☠️ Best way to prevent Brute Force Attacks

I am constantly concerned about my app`s security. I am always revising my privacy rules, visibility of some elements, blocking workflows based in users access and etc.

I would like to propose here a debate about Brute Force Attacks to know how you guys are protecting youselfs of it.

A common threat web developers face is a password-guessing attack known as a brute force attack. A brute-force attack is an attempt to discover a password by systematically trying every possible combination of letters, numbers, and symbols until you discover the one correct combination that works. If your web site requires user authentication, you are a good target for a brute-force attack.

The most obvious way to block brute-force attacks is to simply lock out accounts after a defined number of incorrect password attempts. Account lockouts can last a specific duration, such as one hour, or the accounts could remain locked until manually unlocked by an administrator.
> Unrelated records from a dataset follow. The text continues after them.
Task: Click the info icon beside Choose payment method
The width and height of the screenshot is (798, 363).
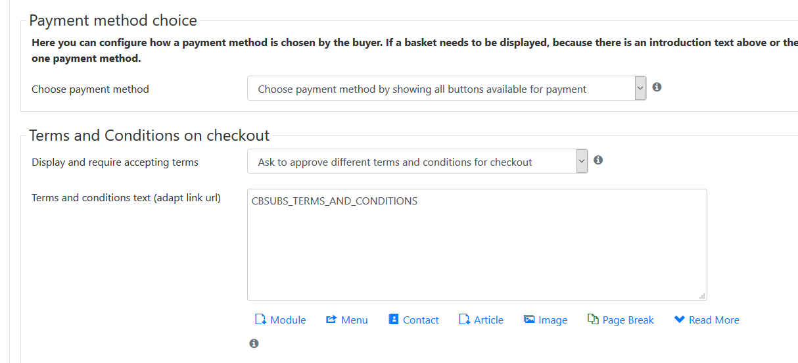Action: point(657,87)
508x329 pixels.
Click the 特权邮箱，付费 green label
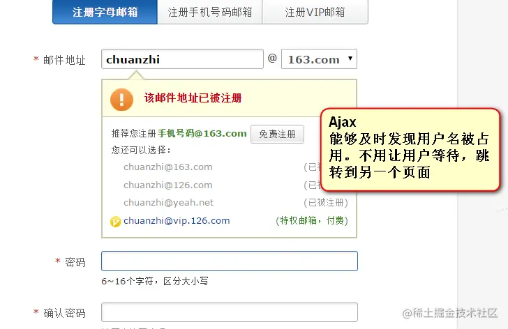[312, 221]
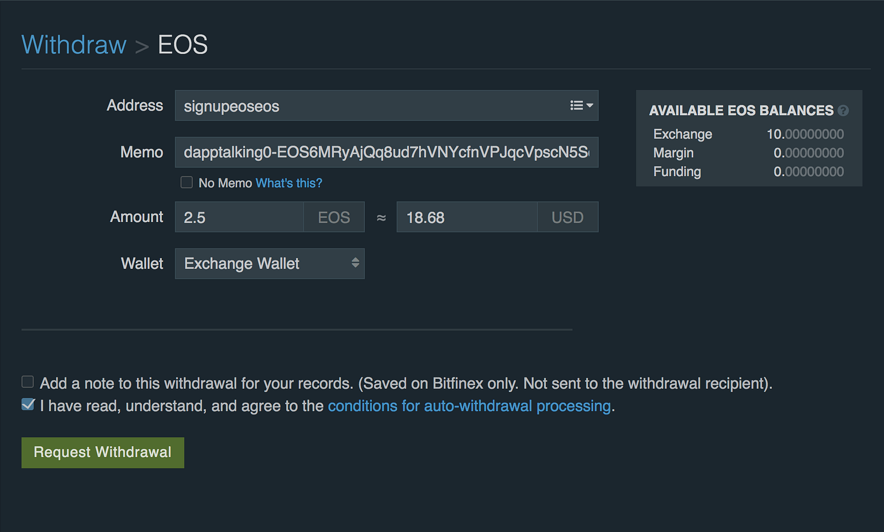Click the Margin balance value
884x532 pixels.
(x=808, y=153)
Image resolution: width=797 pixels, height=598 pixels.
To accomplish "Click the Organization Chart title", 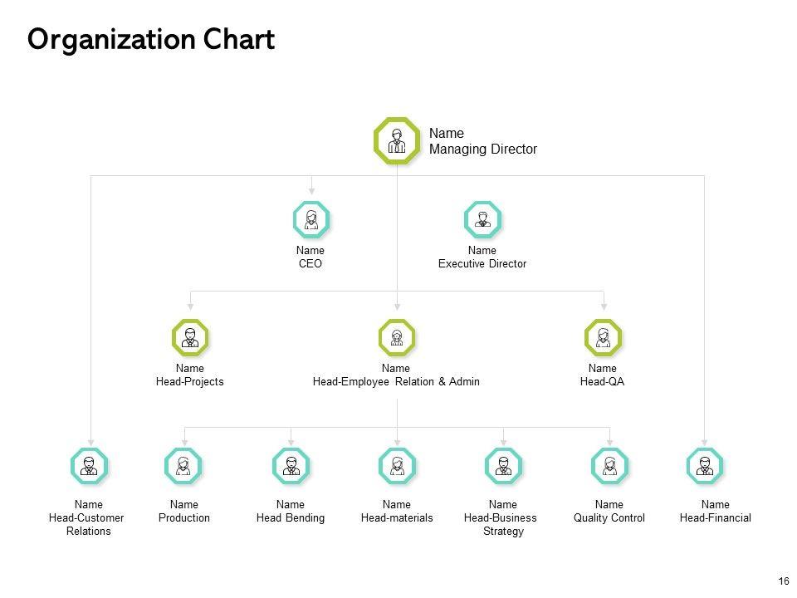I will click(151, 39).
However, account lockout is not always the best solution, because someone could easily abuse the security measure and lock out hundreds of user accounts. In fact, some Web sites experience so many attacks that they are unable to enforce a lockout policy because they would constantly be unlocking customer accounts.

:link: Full article here

Are you guys using reCAPTCHA?
What solution do you use in Bubble to prevent these attacks?
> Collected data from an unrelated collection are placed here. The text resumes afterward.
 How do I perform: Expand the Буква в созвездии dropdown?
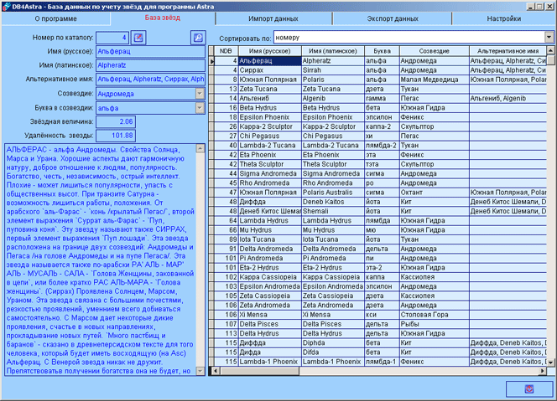click(x=200, y=108)
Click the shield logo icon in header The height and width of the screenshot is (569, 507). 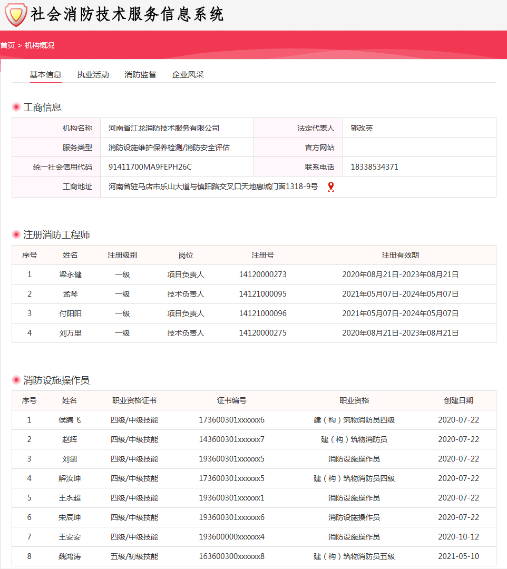pyautogui.click(x=16, y=15)
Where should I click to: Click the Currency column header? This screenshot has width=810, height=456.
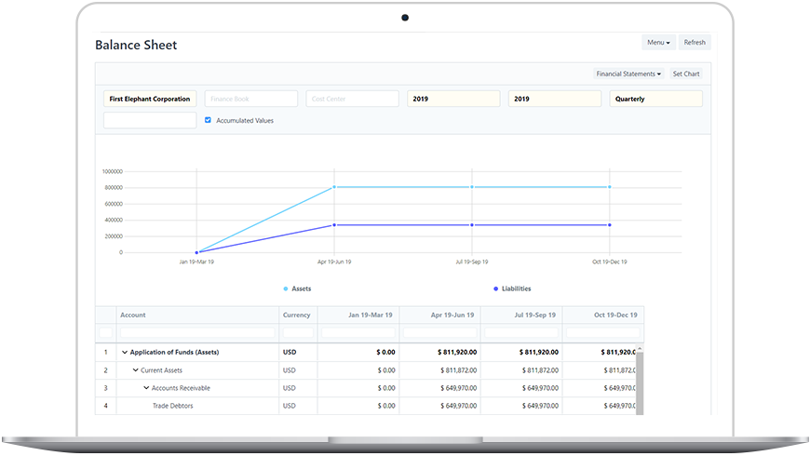click(298, 315)
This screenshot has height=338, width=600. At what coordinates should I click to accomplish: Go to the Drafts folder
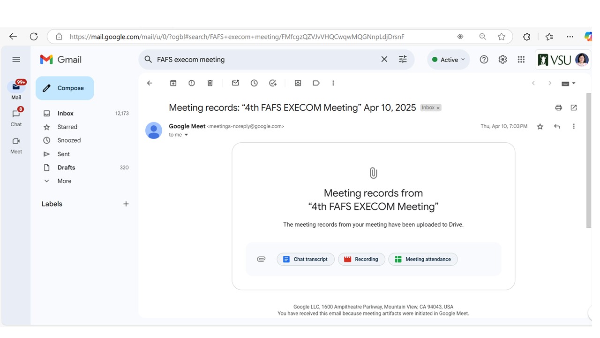[66, 168]
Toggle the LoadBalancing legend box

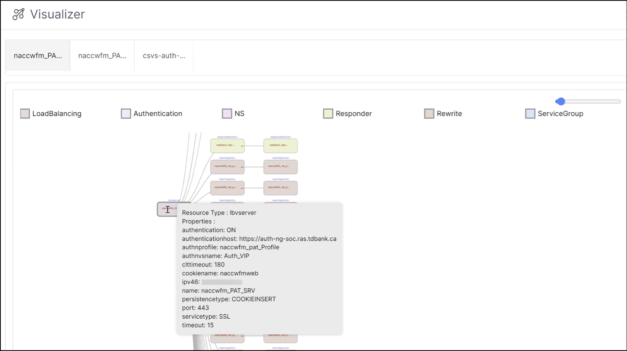(25, 114)
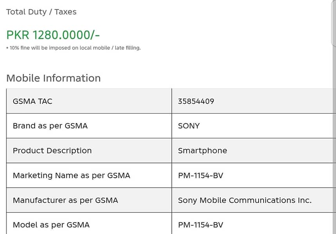The image size is (336, 234).
Task: Click the vertical scrollbar on right edge
Action: pyautogui.click(x=334, y=117)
Brute force attacks are expensive, more so than DDoS.

Plus Bubble is under automatic mechanisms to waive that, since it is behind Cloudflare.
Dedicated plan allows you to use 2FA. In the eventuality of a single or multi account password breach, 2FA will protect everyone.
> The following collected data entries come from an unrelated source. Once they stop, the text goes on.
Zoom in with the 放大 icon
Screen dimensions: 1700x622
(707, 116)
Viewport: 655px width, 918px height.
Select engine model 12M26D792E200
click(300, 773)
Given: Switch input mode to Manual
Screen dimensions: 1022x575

A measure you can apply yourself is a captcha on your website, it will make the attack even more expensive, here’s an easy way to do it: https://friendlycaptcha.com/

You can also have magic link logins and have the hidden passwords behind the scenes be huge strings with high entropy, thus making a brute force attack even more expensive.

Or enforce a policy of high entropy passwords, in this case users will have to use a password manager on their own.

And that is just getting started, I am a builder and not a security expert. And this is only if you really think you will be attacked. Know your threat model and act accordingly :blush:

If you think a nation state is out for you, being offline and wearing an invisibility cape will help you :sweat_smile:

If you have an average commercial app, then standard all round security will matter much more than sophistication against a specific attack vector. For example, I read somewhere that phishing attacks are the main ones today, super cheap and super efficient to carry on, and harder to defend against.

In Bubble, as bubblers, the main things are proper privacy rules and keeping API keys secret.

1 Like

Hi @vini_brito ! :wave:

Thank you for the very detailed response!

I was trying to instal Google reCAPTCHA v3 (that is invisible), but I am not having success with it. I think I will try reCAPTCHA v2 (saw a Bubble plugin for it) and post the result here.

This Friendly Captcha is cool! Thanks. Didn’t know it. But I didn’t find anything in the documentation talking about “language customization”. I am in Brazil (I think you are too, don’t you). It would be nice to have something in portuguese for the users :sweat_smile:

In your apps, do you use it??

Yeah. you are right! That is what I am already doing :muscle:. My concern here is more about the login process itself and a debate on how to prevent Brute Force Attacks…


This topic was automatically closed after 70 days. New replies are no longer allowed.